Longitud

Ha, ha, ha

  1. Antonio Lavín Maldonado

Un grupo de caníbales acaba de comerse a un sabio; entonces uno de ellos comenta -no hay duda, el que sabe sabe. Un señor llega al doctor con su bebé en brazos -Doctor,  mi hijo tiene 6 meses y no abre los ojos. El doctor le hace un chequeo al bebé y le dice al padre -Señor, el que debe abrir los ojos es usted, este niño es japonés. En el aeropuerto un empleado llama a una dama -¡Señorita, nos informan que su avión viene demorado! –Ay qué lindo, es mi color favorito. En el restaurante, un hombre llama al empleado -Mesero, ¿qué come el niño de esa mesa? -Lo están amamantando señor. -Tráigame lo mismo.

Reír es salud, se han comprobado los muchos beneficios que la risa brinda al cuerpo; cuando reímos nos liberamos, activamos muchos músculos, respiramos mejor, la sangre se oxigena, el sistema inmunológico mejora, nos ayuda a relacionarnos con los demás, entre muchas otras virtudes. Hablar de risaterapia sería casi un pleonasmo, pues la risa es por sí misma una terapia. Muchas culturas ya conocían estos beneficios; los médicos de la risa existen desde hace miles años; civilizaciones como chinos y mayas conocían las bondades de la risa y tenían personajes dentro de la sociedad cuya labor era hacer reír a los pacientes que lo necesitaban.

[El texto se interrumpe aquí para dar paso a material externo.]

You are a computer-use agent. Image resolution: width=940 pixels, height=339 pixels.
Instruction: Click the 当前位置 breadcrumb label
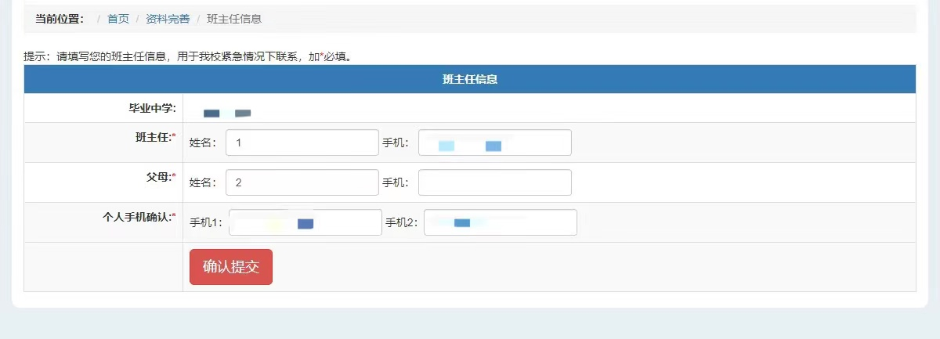(x=60, y=19)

Durante la segunda mitad del siglo pasado, la risa como terapia cobró un nuevo auge debido a las aportaciones del Dr. Hunter “Patch” Adams, que desde sus años como estudiante de Medicina descubrió las mejorías que una dosis de carcajadas producían en los pacientes. En nuestra ciudad han existido varios grupos que se dedican a visitar hospitales y clínicas llevando la alegría a donde hace falta.  Una labor de la que podemos aprender, ya que muchas veces el lugar donde más alegría falta es en nosotros mismos. Dicen que el buen humor es también una forma de inteligencia, aunque creo que también podríamos considerarlo como uno de los sentidos que no  tomamos en cuenta, pero igual necesitamos, así como hay sentido del gusto, hay sentido del equilibrio y sentido del humor.  Los niños ríen más que los adultos, parece que al crecer nos convencen de que madurar es sinónimo de amargarse. Los adultos han sido adulterados por el sistema que cambia las carcajadas por caras largas y actitudes graves para ser aceptado y tomado en serio por los demás; sin embargo, en cada adulto yace el recuerdo de un niño que aún tiene mucho por sonreír, ¿cuándo fue la última vez que te reíste a carcajadas? ¿Qué cosas te hacen reír?  Todos tenemos algo que nos produce alegría, vamos a practicar el deporte de las carcajadas más seguido y compartámoslo, pues gracias a Dios reír también es contagioso, estoy seguro de que si todos comenzamos a reír  disfrutaremos más cada día. Hasta pronto.